I am told that practicing the Third Step of Recovery, and in fact my entire psycho-spiritual recovery from a hopelessly, helplessly addicted state of mind and body, is contingent upon my bringing the power of my will to the task at hand each time I become emotionally upset or indecisive about what to do in the face of the vicissitudes and curve-balls that life itself has a way of tossing in my direction. And that task is (a) to "pause" from the thoughts and actions that have so disturbed and shaken me, (b) to ask for an inner "quiet" in which to recollect the Wholeness of G_d and my place within that entirety, and (c) from the internal "stillness" - a quietistic attitude and the non-rationalistic, non-analytic, non-judgmental mode of thought and cognition gained by doing this this invokes - take in and absorb the effect of the Serenity Prayer.
All of these affirmative actions, contemplations and meditations are intended to invoke an attitude of trusting acceptance in me that the results of all that is transpiring in that moment will occur in a good, orderly and directed fashion that will ultimately satisfy the requirements and needs of all, and not merely satisfy my narrow desires and quell my ego-centric fears.
The Serenity Prayer is, thus, really a means for reorienting my interior attitude - a means of reorienting my innermost thought processes. ("Attitude", is defined in The Concise Oxford Dictionary" as being a "settled opinion or way of thinking").

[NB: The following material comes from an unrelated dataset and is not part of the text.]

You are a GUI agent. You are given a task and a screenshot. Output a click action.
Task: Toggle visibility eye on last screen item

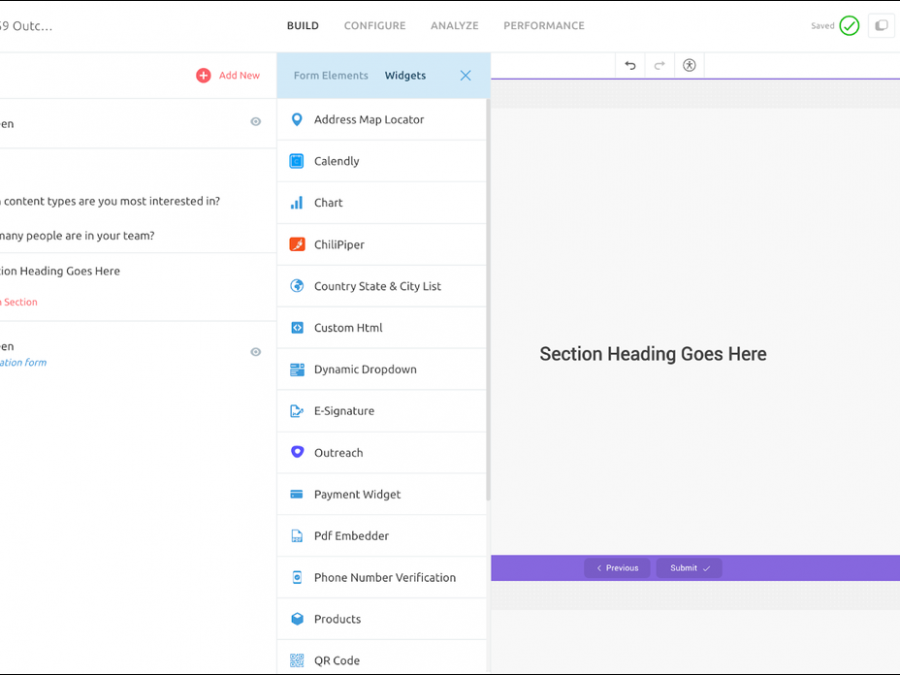tap(256, 352)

Truly, "nothing is good nor bad," as Shakespeare observed, "but our thinking makes it so." The Serenity Prayer is thus the mechanism for the conscious "attitude adjustment" that A.A. is often said to be the acronym for.
"Serenity" then becomes the state of being or consciousness that I am affirming and invoking.

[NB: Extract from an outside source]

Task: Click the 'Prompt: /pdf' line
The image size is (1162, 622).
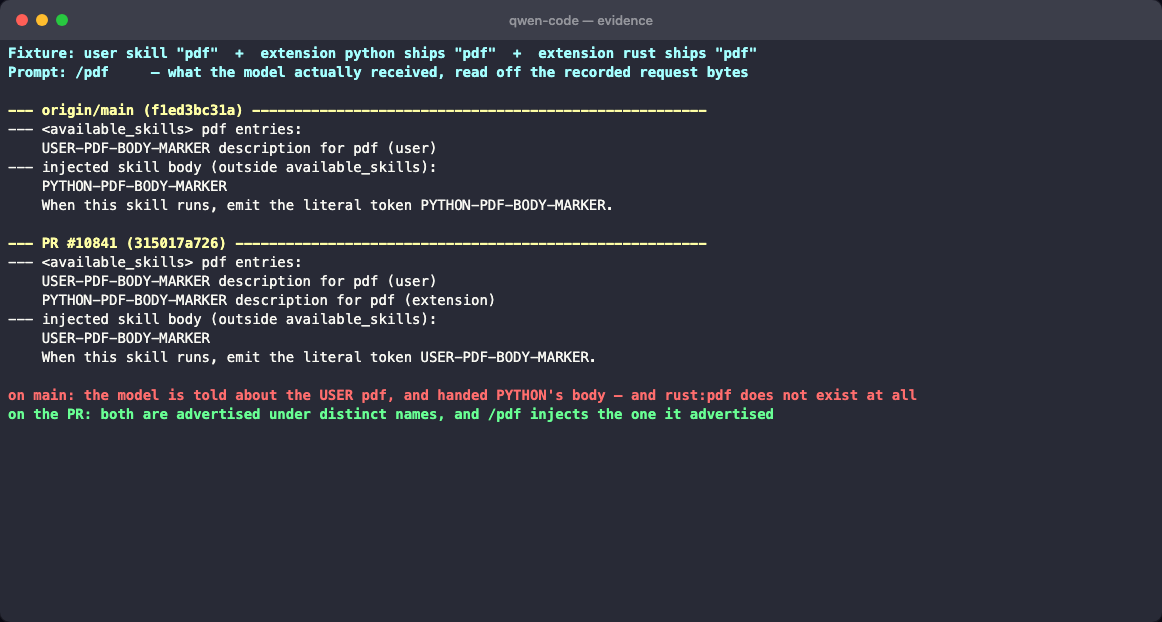Action: click(378, 73)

In Emmet Fox's classic work, The Sermon on the Mount, a book that Bill, Bob and other Recovery "pioneers of consciousness" relied upon, Fox observed that there are really three levels of 'prayer': the lowest level being 'prayer' as we commonly think of it, but prayer invoking and affirming the omnipresence of God and not a mere asking for things or outcomes; the next higher level of 'prayer' being meditation, or a quiet abiding in that omnipresence; and contemplation, the highest level of 'prayer', in which to practice the continued abiding in God's omnipresence that we find only in meditation.
Often, in troubled times I merely make the silent affirmation, "God, you grant me the serenity to accept what I cannot change", knowing that the 'courageous' (from the Latin cour, meaning 'heart') process of detaching from what my reasoning and analysis is saying to gain an intuitive perspective will follow, and that I have the "wisdom" to know the difference between the two ways of thinking about and responding to life's circumstances. I often have to say the Serenity prayer frontwards, backwards, silently, out loud or in my own words, but acceptance comes. I find that backwards is often the way this powerful prayer works best - a quiet inner affirmation that I have the wisdom to know the difference between the two attitudes or ways of thinking about this life, courage to let go of the fearful, egoic way of thinking about life that I learned as a young boy and perfected in my addictions, and then serenity is what is left.
Paul's letter to the Corinthians says, "God is Love." It could equally say that God is serenity, inner peace, acceptance, truth or any one of the synonymous attributes of God that we can find within ourselves through the Serenity Prayer when we move from finding life itself "unacceptable" to an attitude of inner acceptance.
(See also, Basic Recovery Tools: Part I and Basic Recovery Tools: Part III)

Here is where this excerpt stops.